Development of a Fluorine-18-labeled Benzoimidazotriazine-based radioligand for the imaging of Phosphodiesterase 2A in the brain with positron emission tomography

Cyclic nucleotide phosphodiesterase 2A (PDE2A) is highly expressed in distinct areas of the brain associated with neurodegenerative and neuropsychiatric diseases like Alzheimer's disease, dementia, and schizophrenia. Specific PDE2A radioligands for the imaging of PDE2A via positron emission tomography (PET) would be helpful for the research related to the disease-related changes in the expression of this enzyme in the brain. Therefore, this thesis aims to develop a specific PDE2A radioligand for the imaging of PDE2A in the brain via PET. A series of novel fluorinated PDE2A inhibitors on the basis of a benzoimidazotriazine (BIT) scaffold was prepared by a multistep synthesis route, and their inhibitory potency towards PDE2A and selectivity over other PDEs were evaluated. Based on the in vitro inhibitory activity evaluation, one derivative, 1-(2-chloro-5-methoxy phenyl)-8-(2-fluoropyridin-4-yl)-3-methylbenzo[e]imidazo[5,1-c][1,2,4]triazine turned out to be the prospective compound. Additional in vitro studies of this ligand using mouse liver microsomes (MLM) revealed this ligand has a promising microsomal stability for 18F-labeling.This novel radioligand was prepared by nucleophilic aromatic substitution of the corresponding nitro precursor and evaluated for the potential application for imaging of PDE2A. In vitro autoradiography on pig brain cryosections demonstrated a heterogeneous spatial distribution of this radiotracer corresponding to PDE2A regions.
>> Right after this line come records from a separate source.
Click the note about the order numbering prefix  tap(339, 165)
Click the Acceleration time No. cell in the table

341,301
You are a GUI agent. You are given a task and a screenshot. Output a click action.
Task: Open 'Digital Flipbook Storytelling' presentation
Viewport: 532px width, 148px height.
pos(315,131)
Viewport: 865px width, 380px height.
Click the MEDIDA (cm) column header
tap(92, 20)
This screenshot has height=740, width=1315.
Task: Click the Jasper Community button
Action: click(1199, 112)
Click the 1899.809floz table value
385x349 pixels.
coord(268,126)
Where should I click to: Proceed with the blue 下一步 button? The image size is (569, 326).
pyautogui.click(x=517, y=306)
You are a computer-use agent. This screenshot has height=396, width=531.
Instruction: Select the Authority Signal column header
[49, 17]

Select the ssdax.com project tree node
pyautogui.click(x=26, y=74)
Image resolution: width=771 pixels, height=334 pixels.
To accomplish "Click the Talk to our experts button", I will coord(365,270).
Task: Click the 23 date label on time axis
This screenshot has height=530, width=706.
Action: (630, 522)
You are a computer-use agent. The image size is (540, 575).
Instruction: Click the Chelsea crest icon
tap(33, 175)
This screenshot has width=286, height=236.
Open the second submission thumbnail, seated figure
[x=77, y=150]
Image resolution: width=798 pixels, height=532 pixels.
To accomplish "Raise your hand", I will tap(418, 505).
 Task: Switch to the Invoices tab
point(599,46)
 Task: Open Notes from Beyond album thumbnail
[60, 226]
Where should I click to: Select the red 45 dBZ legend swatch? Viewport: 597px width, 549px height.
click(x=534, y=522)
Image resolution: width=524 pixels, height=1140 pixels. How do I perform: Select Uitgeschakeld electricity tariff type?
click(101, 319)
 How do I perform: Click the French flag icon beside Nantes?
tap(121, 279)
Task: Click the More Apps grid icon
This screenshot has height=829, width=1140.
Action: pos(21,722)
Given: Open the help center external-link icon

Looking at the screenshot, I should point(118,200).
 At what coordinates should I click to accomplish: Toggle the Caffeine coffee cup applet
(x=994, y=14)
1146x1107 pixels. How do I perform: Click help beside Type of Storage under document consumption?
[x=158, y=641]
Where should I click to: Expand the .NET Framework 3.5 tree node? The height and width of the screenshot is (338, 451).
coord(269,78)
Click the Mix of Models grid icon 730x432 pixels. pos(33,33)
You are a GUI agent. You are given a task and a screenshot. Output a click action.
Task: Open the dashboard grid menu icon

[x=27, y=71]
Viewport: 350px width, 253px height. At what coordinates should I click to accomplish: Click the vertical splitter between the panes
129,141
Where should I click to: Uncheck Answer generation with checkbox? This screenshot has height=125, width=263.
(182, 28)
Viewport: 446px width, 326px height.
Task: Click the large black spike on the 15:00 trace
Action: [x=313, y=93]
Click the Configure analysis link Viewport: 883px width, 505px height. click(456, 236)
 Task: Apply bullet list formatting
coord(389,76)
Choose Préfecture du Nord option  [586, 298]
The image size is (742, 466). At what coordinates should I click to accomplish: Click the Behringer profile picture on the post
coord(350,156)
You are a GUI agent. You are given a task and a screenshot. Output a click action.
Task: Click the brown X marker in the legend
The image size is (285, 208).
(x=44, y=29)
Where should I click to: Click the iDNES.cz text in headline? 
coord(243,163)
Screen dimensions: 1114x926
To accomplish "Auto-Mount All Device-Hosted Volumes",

The investigation of the in vivo metabolism of this radiotracer in mice revealed sufficient metabolic stability. PET studies in mice exhibited a moderate brain uptake of the radiotracer. Further, in vivo blocking studies showed a non-target specific binding of the radiotracer. Therefore, further structural modifications are required to improve target selectivity.